This is critical and important work, which is leading to important shifts. Yet radical and profound change remains elusive. This JCHA roundtable, for instance, results from the journal’s notion that it should do something on Asian Canadian history following its initiative on “Rethinking History in Canada” to commemorate the journal’s centennial, which featured a roundtable at the annual meeting of the Canadian Historical Association in 2022 and a special issue in the spring of 2023. The journal commissioned seven pieces on subjects ranging from colonialism to gender, inviting authors to reflect on how these issues had appeared historically in the journal’s pages. Crucially, there was no mention of Asian Canadian history other than in James Walker’s piece on “‘Race’ and Racism.”[11]

The journal recognized there were omissions.[12] Indeed, as I understand it, the challenge the journal confronted was that there simply was not enough space in a single issue to address all the topics and themes that had been omitted, ignored, or presented in limited ways over the course of the journal’s history. As Allan Downey showed in his analysis of how Indigenous history has appeared in the pages of this journal, there have been a significant number of articles related to this subject over the course of the JCHA’s publication. However, only in recent years have articles foregrounded Indigenous sovereignty and Indigenous epistemologies.[13] As Downey’s research suggests, the issue is not just with how many articles are published or how many perspectives are represented but rather with the substance of the contributions. This parallels Laura Ishiguro’s observations in the introduction to this roundtable about the ways in which scarcity and abundance exist in tandem and the implications of this dynamic for our understanding of particular subjects.

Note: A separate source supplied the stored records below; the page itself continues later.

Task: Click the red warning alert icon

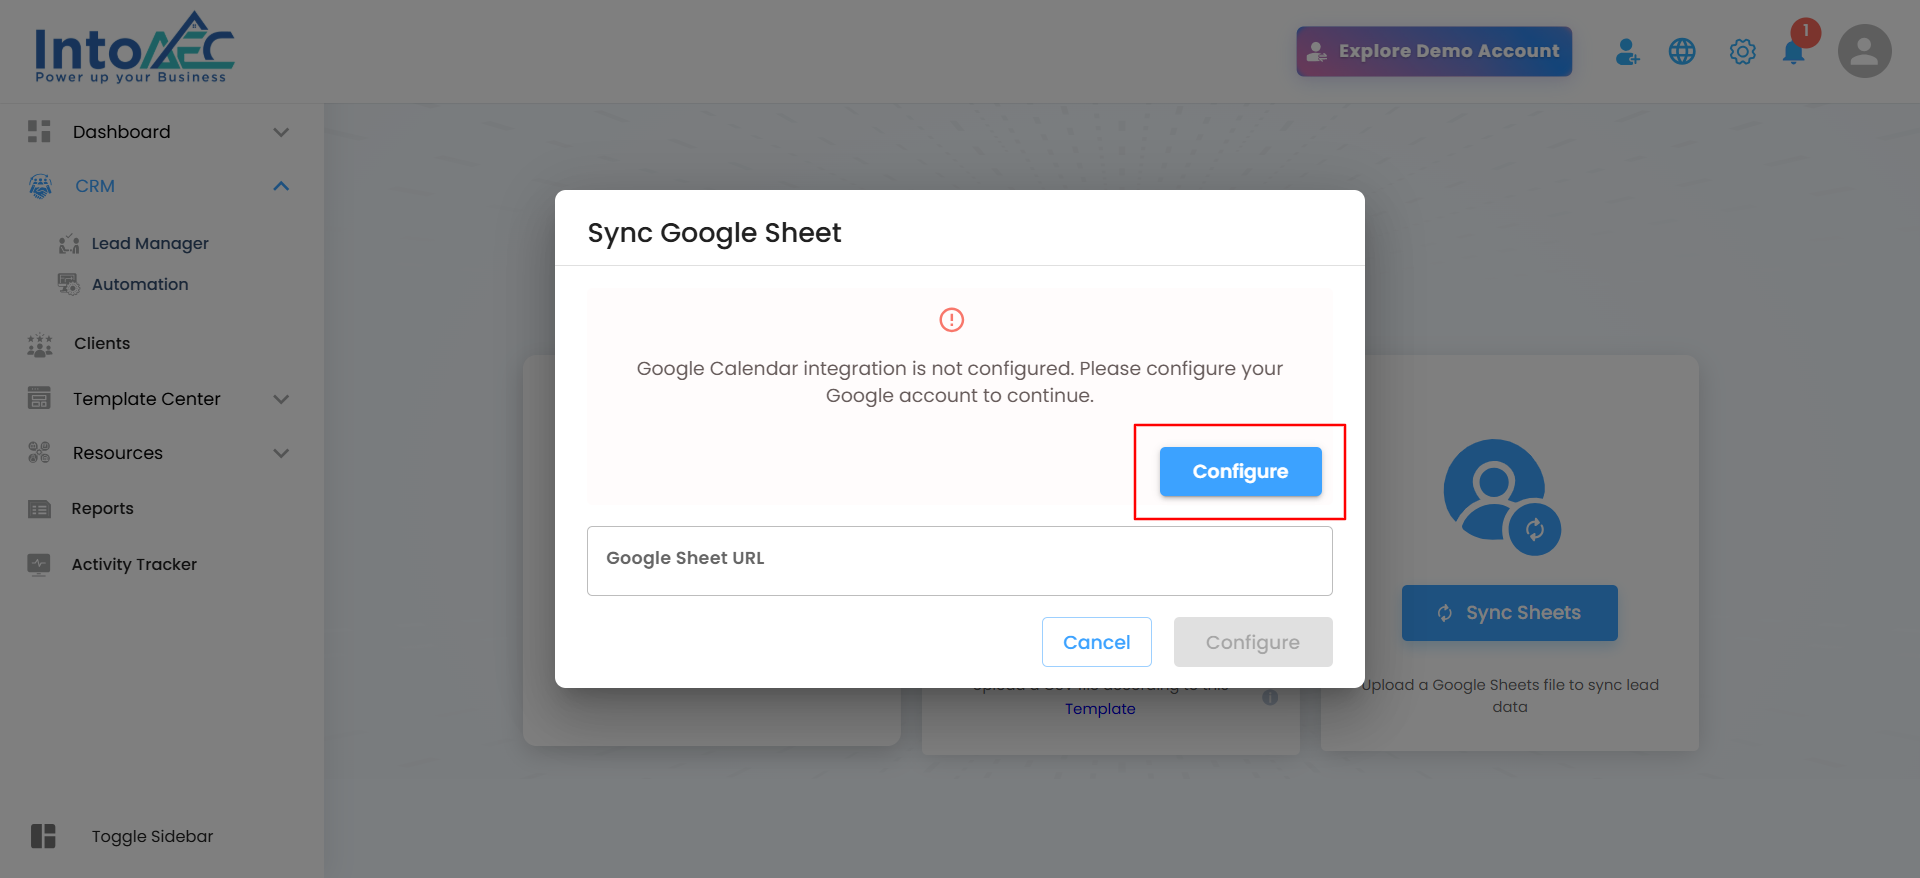Action: [x=951, y=320]
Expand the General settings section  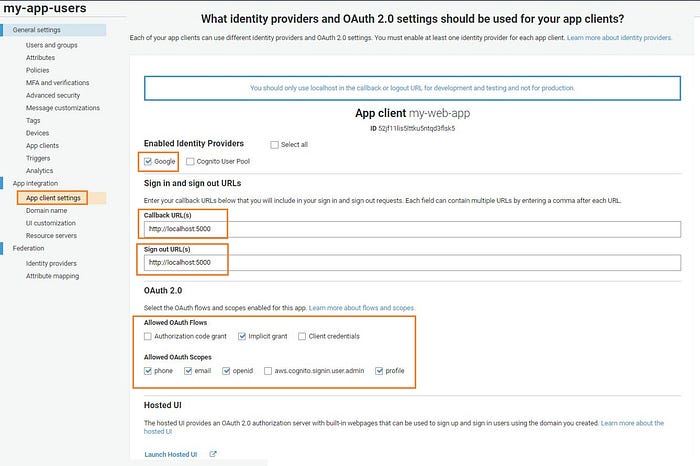[x=37, y=30]
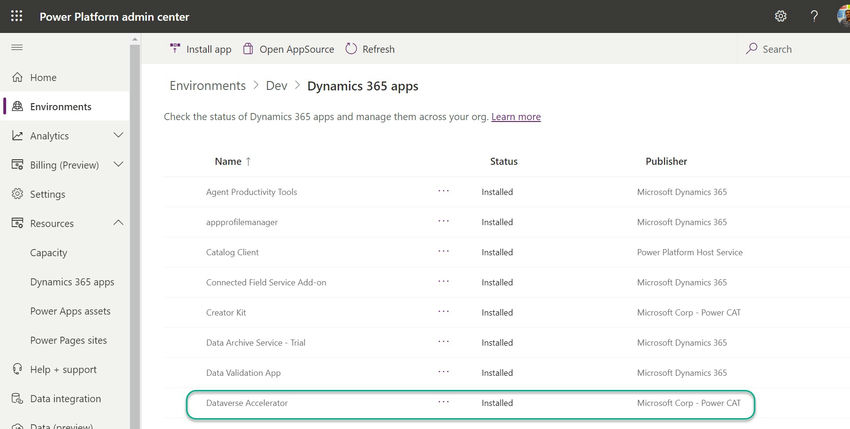Navigate to Dev breadcrumb link

276,86
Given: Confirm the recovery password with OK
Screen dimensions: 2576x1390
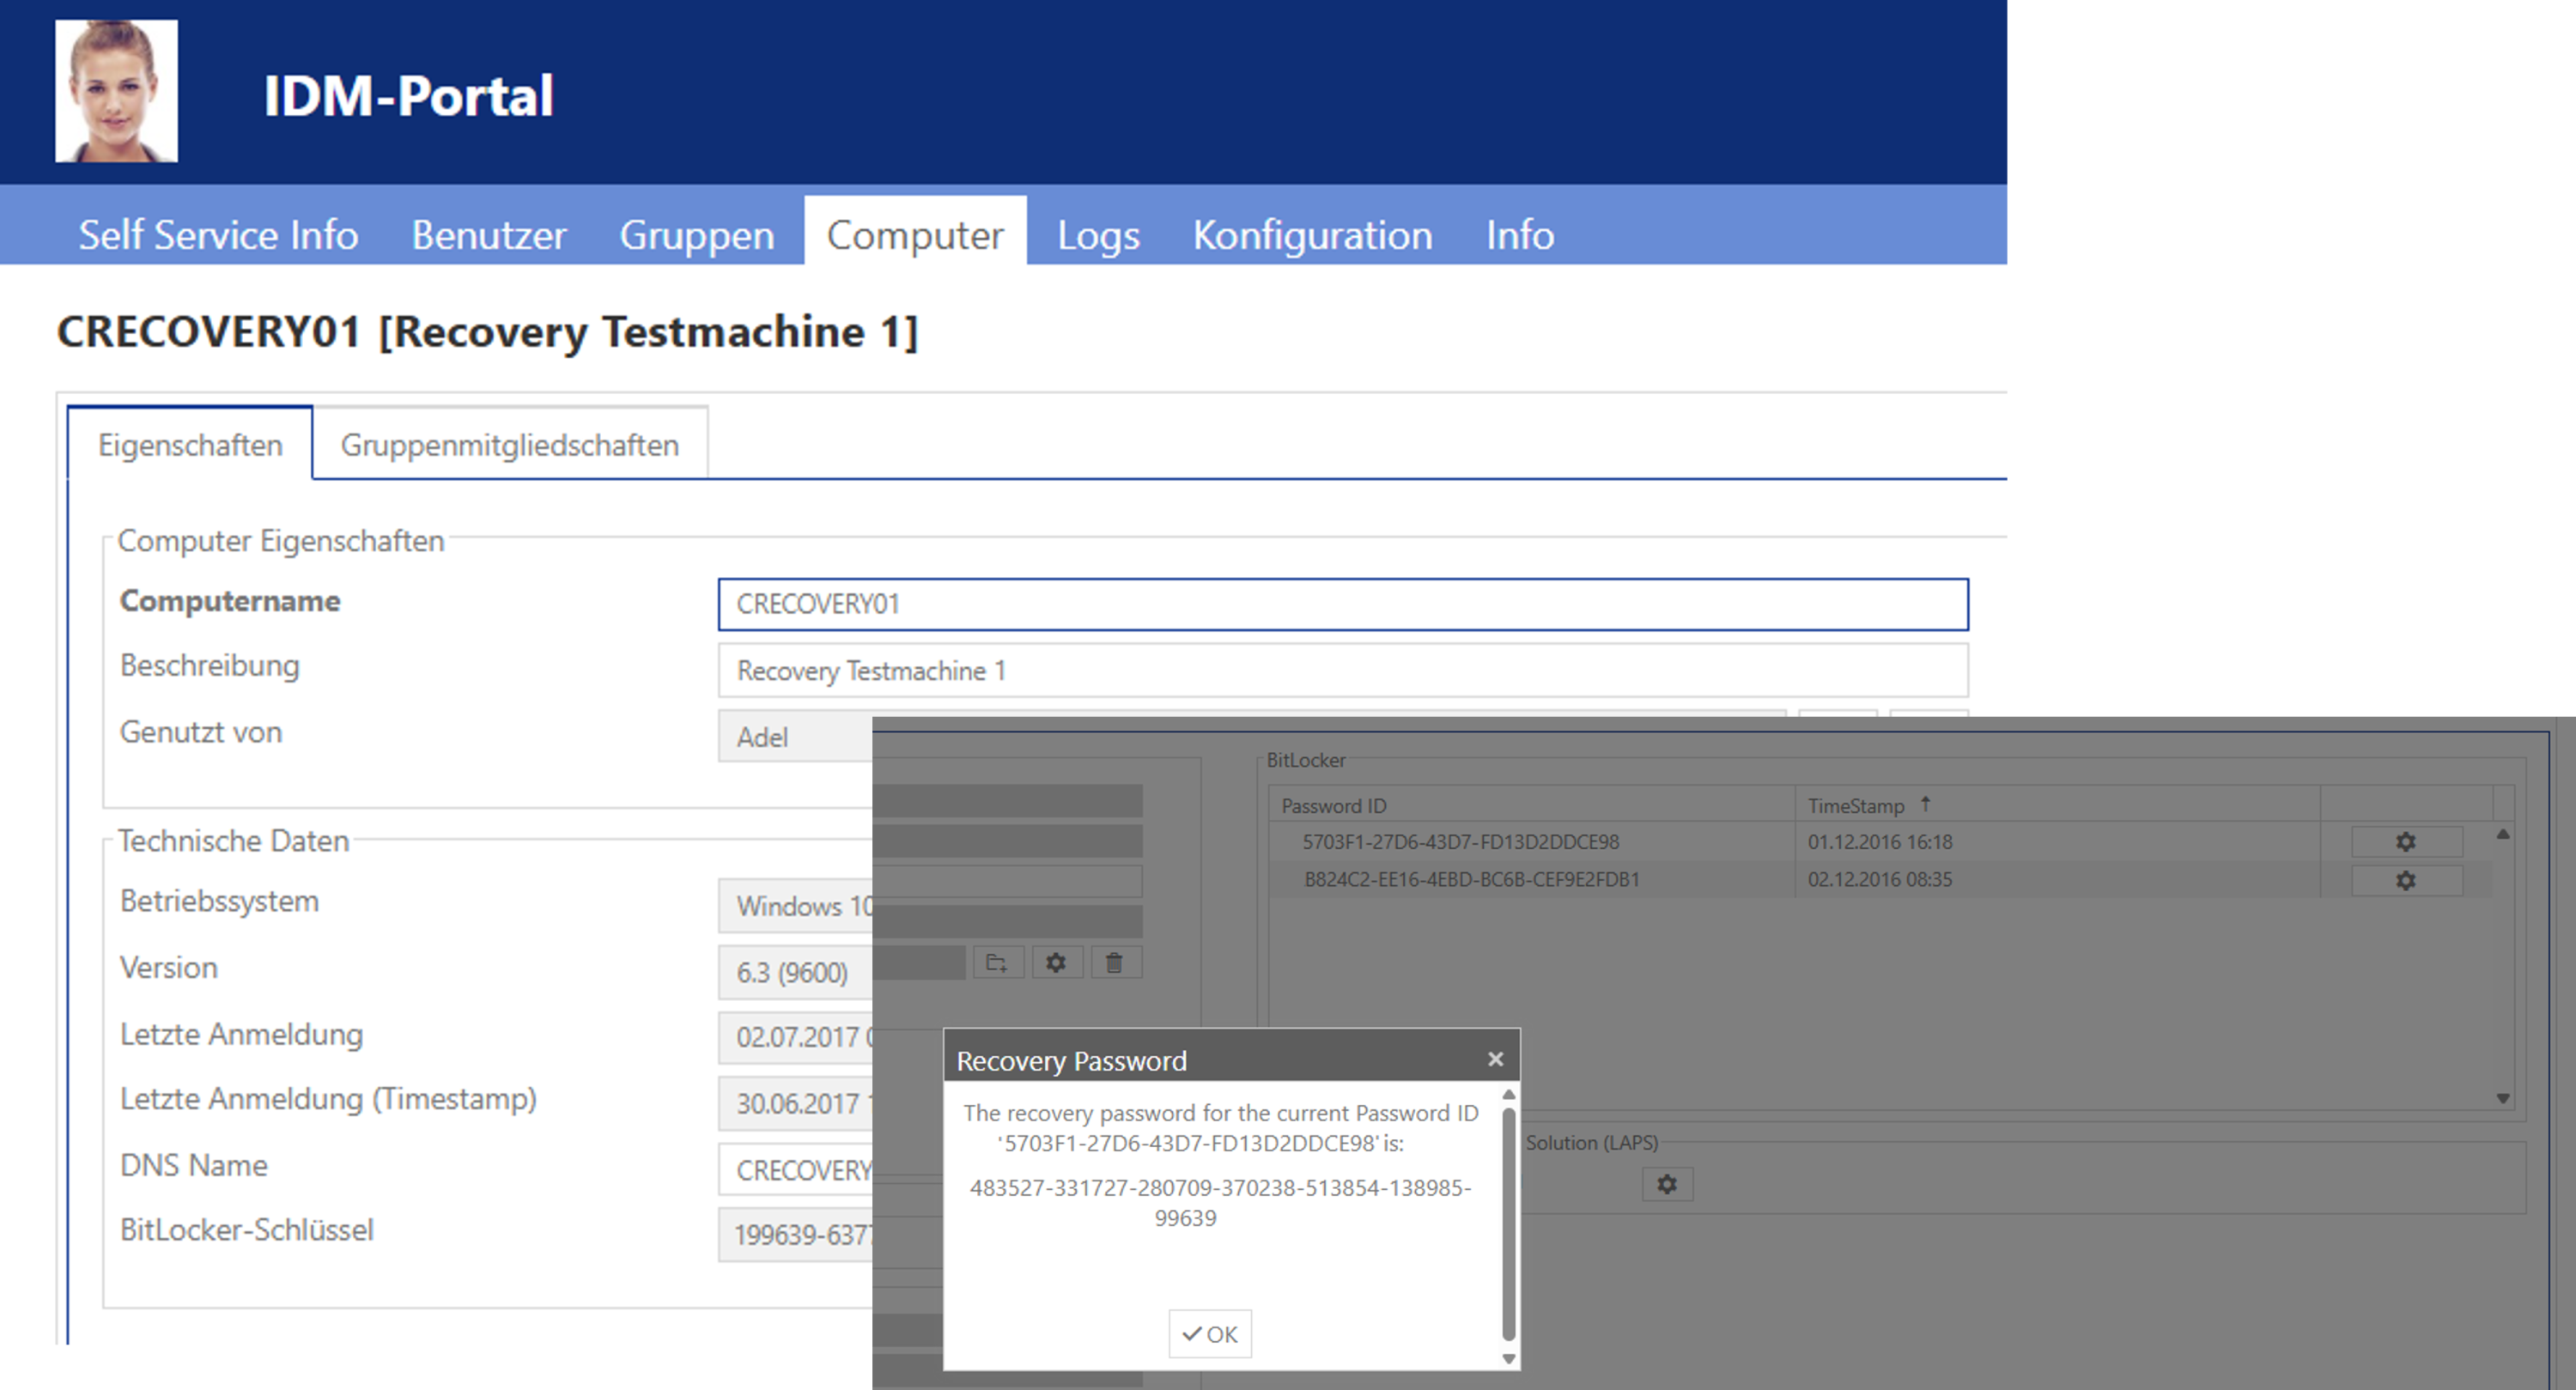Looking at the screenshot, I should (1209, 1333).
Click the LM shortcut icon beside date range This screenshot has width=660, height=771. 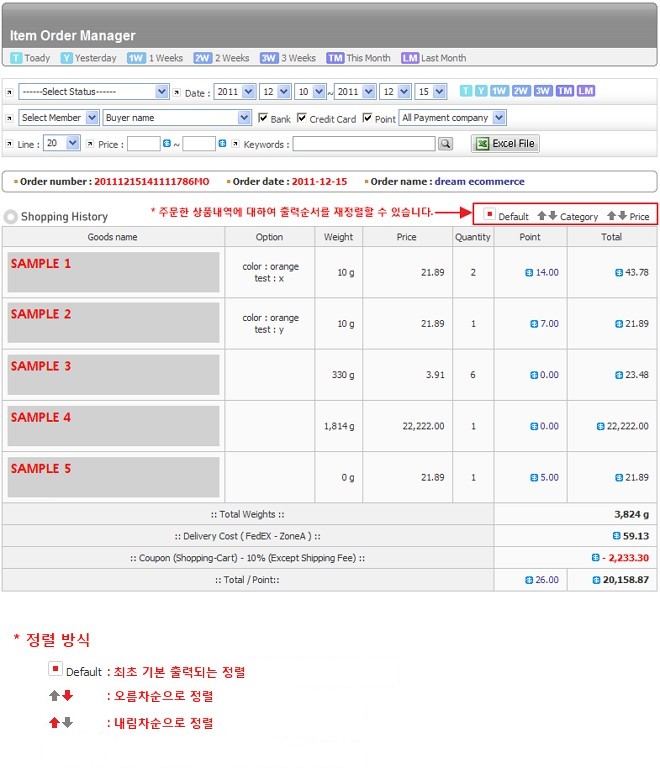[585, 91]
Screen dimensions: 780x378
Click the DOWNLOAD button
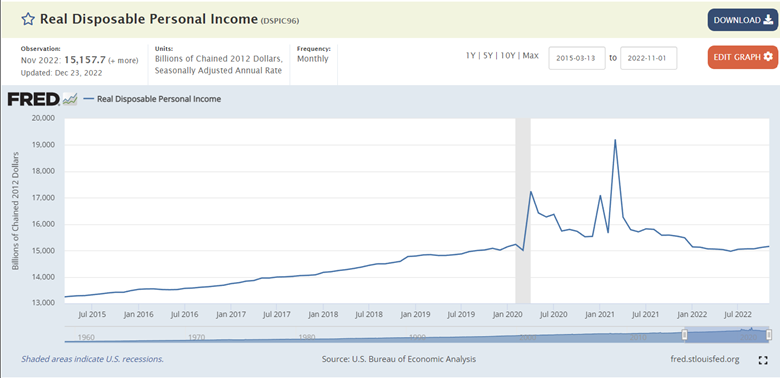(743, 20)
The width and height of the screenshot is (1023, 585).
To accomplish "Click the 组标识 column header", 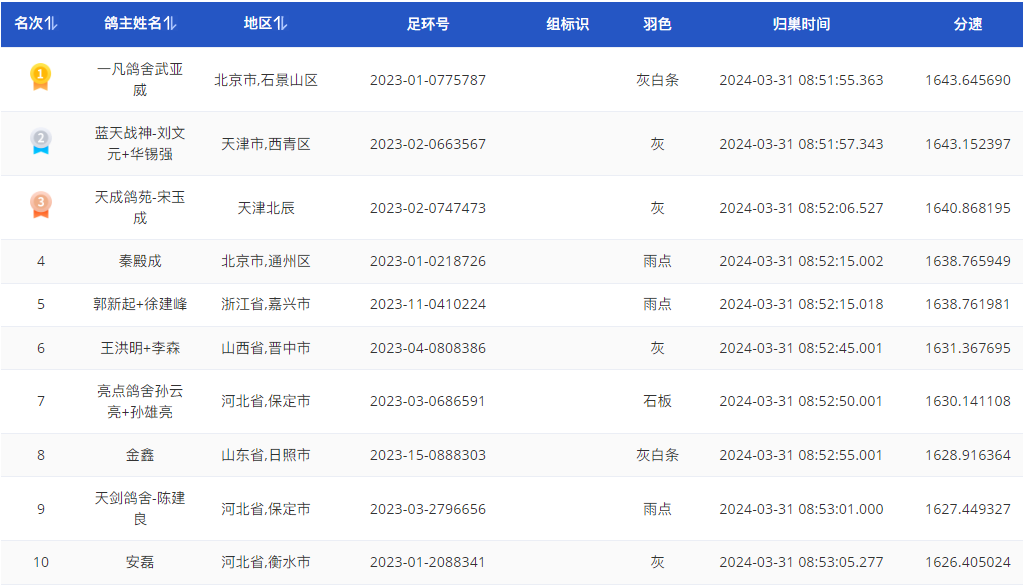I will (567, 24).
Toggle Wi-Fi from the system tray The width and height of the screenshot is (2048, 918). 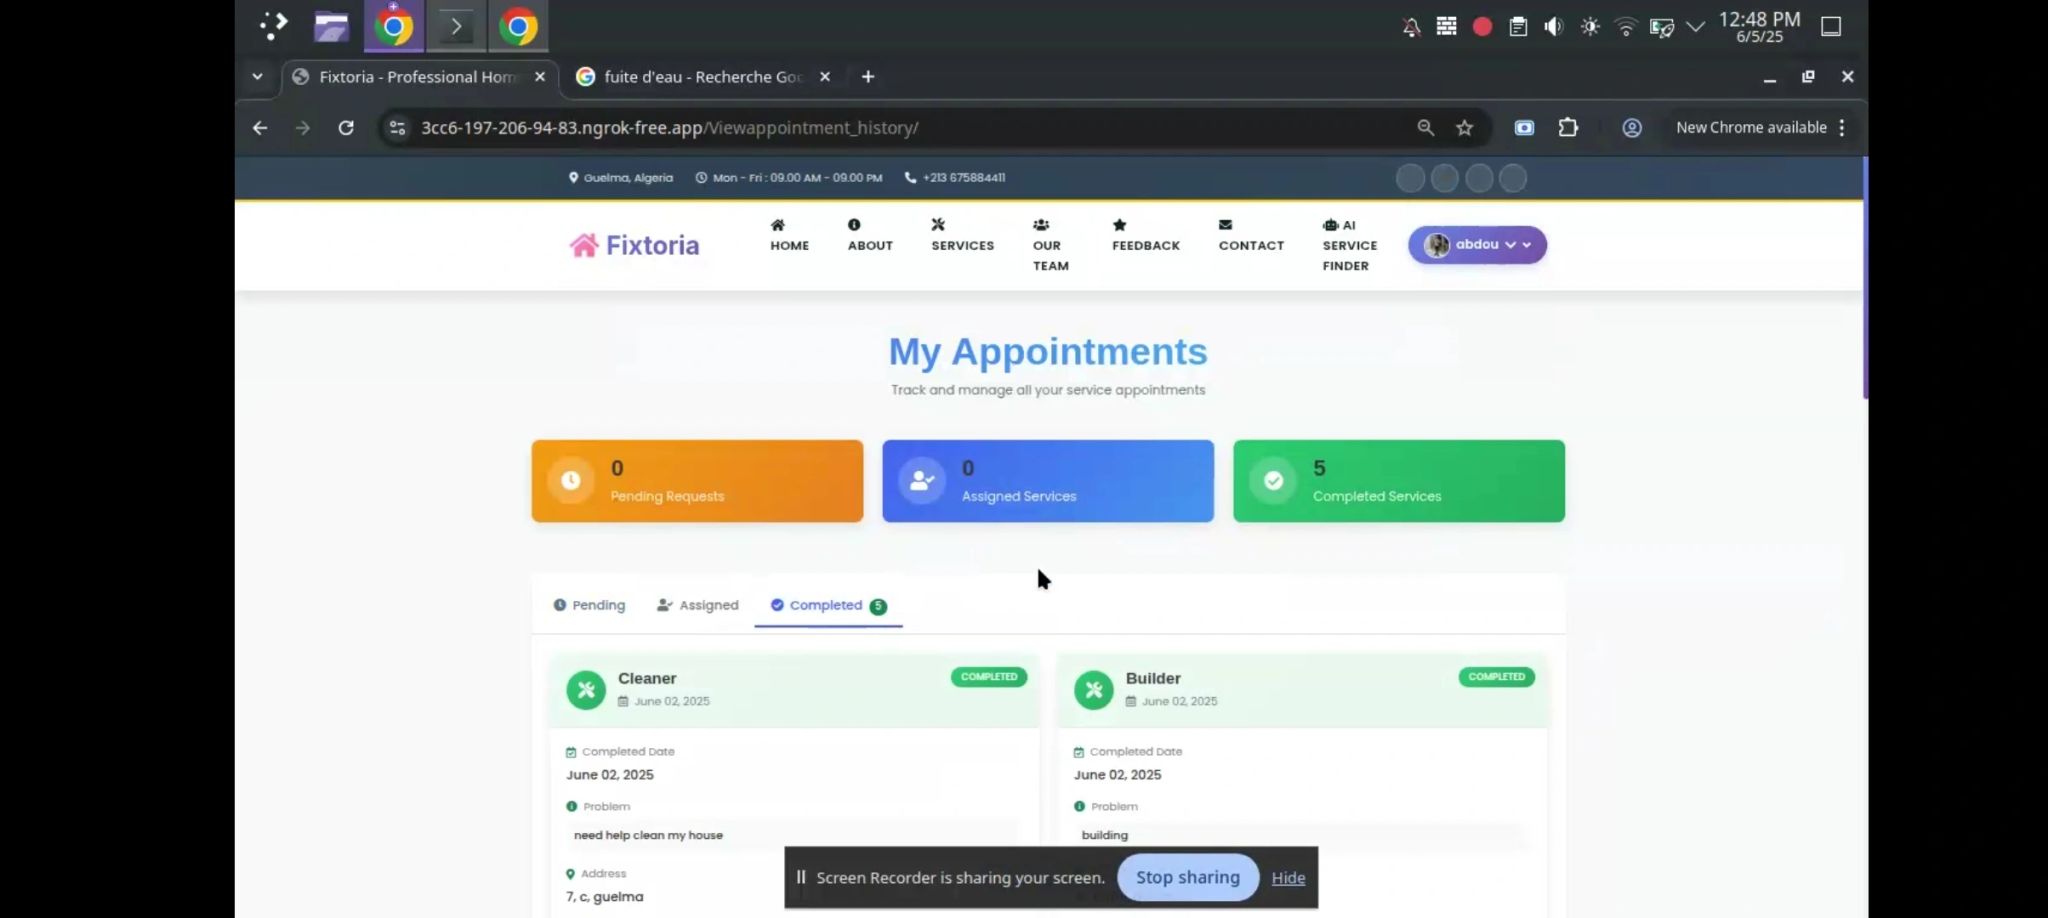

Related to the question of representation and substance are the ways in which initiatives around diversity have unfolded historically. One of the challenges that people have observed with efforts to decolonize and Indigenize the Canadian academy is that the hard work of transforming the rhetoric of inclusion and diversity into a lived reality largely falls to the very people who have been historically marginalized, overlooked, or excluded within the institutions and organizations that constitute this intellectual landscape. This has been especially pronounced with regard to efforts to shift conventional ways of knowing and doing and of acknowledging and incorporating distinctive epistemologies and priorities.[14] People have a lot to gain from this work, given historic and enduring discrimination in the academy, but as with all change, it takes a toll. The fights have been hard-fought, taxing, and unrelenting, especially in the context of the increasingly entrenched neo-liberal university.[15] New questions are therefore emerging about what is gained, and what is lost, by taking on this work in the first instance. Universities, for instance, can report on EDI achievements, but what of the substantive experiences of those most targeted, affected, and involved in this work?

On Asian Canadian History

I confess that when I first received the invitation from the JCHA to participate in a roundtable on Asian Canadian history, I was torn. I was intrigued by the idea of a roundtable but had never thought of my work as “Asian Canadian history.” Rather, it has always been situated squarely in the fields of refugee studies and refugee history.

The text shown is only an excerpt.